Excerpted data
# # # # # # #

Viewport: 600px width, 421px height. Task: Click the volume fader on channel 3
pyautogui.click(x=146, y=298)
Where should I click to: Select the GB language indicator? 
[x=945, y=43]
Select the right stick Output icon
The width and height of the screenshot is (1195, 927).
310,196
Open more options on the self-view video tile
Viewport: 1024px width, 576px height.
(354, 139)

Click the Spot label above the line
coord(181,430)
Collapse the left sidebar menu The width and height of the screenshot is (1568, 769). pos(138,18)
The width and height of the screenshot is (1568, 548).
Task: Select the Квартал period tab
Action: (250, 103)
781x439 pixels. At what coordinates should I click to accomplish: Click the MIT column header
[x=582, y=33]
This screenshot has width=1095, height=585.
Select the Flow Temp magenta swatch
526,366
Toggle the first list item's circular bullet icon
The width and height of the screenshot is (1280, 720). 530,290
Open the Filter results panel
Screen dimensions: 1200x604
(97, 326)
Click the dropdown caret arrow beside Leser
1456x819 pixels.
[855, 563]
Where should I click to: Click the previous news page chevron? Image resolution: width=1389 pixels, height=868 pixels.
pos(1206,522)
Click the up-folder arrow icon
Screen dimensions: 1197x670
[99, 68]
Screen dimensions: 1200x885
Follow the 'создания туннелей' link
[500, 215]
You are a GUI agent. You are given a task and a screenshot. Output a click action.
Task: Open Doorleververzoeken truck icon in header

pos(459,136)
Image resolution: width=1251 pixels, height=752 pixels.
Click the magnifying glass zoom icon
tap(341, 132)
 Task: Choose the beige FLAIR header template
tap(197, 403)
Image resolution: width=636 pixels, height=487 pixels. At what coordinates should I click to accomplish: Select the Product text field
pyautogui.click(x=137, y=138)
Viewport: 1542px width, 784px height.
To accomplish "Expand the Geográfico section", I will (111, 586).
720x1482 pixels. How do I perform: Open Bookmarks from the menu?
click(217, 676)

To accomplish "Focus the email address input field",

# # # # # # #

Problem description
Rewrite every line of the listing above as a JSON list of strings, one string per line, leaving out blank lines.

Expected answer
[
  "Viewport: 600px width, 421px height. Task: Click the volume fader on channel 3",
  "pyautogui.click(x=146, y=298)",
  "Where should I click to: Select the GB language indicator? ",
  "[x=945, y=43]",
  "Select the right stick Output icon",
  "The width and height of the screenshot is (1195, 927).",
  "310,196",
  "Open more options on the self-view video tile",
  "Viewport: 1024px width, 576px height.",
  "(354, 139)",
  "Click the Spot label above the line",
  "coord(181,430)",
  "Collapse the left sidebar menu The width and height of the screenshot is (1568, 769). pos(138,18)",
  "The width and height of the screenshot is (1568, 548).",
  "Task: Select the Квартал period tab",
  "Action: (250, 103)",
  "781x439 pixels. At what coordinates should I click to accomplish: Click the MIT column header",
  "[x=582, y=33]",
  "This screenshot has width=1095, height=585.",
  "Select the Flow Temp magenta swatch",
  "526,366",
  "Toggle the first list item's circular bullet icon",
  "The width and height of the screenshot is (1280, 720). 530,290",
  "Open the Filter results panel",
  "Screen dimensions: 1200x604",
  "(97, 326)",
  "Click the dropdown caret arrow beside Leser",
  "1456x819 pixels.",
  "[855, 563]",
  "Where should I click to: Click the previous news page chevron? Image resolution: width=1389 pixels, height=868 pixels.",
  "pos(1206,522)",
  "Click the up-folder arrow icon",
  "Screen dimensions: 1197x670",
  "[99, 68]",
  "Screen dimensions: 1200x885",
  "Follow the 'создания туннелей' link",
  "[500, 215]",
  "You are a GUI agent. You are given a task and a screenshot. Output a click action.",
  "Task: Open Doorleververzoeken truck icon in header",
  "pos(459,136)",
  "Image resolution: width=1251 pixels, height=752 pixels.",
  "Click the magnifying glass zoom icon",
  "tap(341, 132)",
  " Task: Choose the beige FLAIR header template",
  "tap(197, 403)",
  "Image resolution: width=636 pixels, height=487 pixels. At what coordinates should I click to accomplish: Select the Product text field",
  "pyautogui.click(x=137, y=138)",
  "Viewport: 1542px width, 784px height.",
  "To accomplish \"Expand the Geográfico section\", I will (111, 586).",
  "720x1482 pixels. How do I perform: Open Bookmarks from the menu?",
  "click(217, 676)",
  "To accomplish \"Focus the email address input field\","
]